■ Supplied information:
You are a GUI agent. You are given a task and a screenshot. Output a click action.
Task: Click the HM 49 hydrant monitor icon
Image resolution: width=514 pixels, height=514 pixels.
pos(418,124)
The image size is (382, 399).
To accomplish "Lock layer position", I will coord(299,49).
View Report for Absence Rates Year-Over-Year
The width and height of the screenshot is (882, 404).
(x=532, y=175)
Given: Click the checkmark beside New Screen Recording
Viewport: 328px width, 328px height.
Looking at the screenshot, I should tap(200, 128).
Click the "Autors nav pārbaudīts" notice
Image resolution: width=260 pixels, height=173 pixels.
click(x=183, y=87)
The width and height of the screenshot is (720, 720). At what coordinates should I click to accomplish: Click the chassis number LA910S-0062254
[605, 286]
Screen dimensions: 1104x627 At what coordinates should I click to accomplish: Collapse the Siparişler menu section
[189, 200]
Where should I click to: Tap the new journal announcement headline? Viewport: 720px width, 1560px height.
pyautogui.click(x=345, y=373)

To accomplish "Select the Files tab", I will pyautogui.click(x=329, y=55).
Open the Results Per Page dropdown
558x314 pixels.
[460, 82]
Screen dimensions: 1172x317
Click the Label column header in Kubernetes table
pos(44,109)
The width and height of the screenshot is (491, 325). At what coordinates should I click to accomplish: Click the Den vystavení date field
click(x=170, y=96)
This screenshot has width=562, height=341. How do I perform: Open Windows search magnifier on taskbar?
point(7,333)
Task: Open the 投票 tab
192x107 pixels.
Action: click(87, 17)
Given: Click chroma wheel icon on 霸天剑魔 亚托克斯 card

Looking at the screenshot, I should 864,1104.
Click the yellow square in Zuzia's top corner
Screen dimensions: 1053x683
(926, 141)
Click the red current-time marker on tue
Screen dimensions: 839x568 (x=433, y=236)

■ Requirement: Give back exactly the lines from the first line of the records through the line holding "The image size is (382, 399).", including both of those lines and leaving out all others.

■ Answer section:
You are a GUI agent. You are given a task and a screenshot. Output a click action.
Task: Click the HM 49 hydrant monitor icon
Image resolution: width=514 pixels, height=514 pixels.
pos(418,124)
The image size is (382, 399).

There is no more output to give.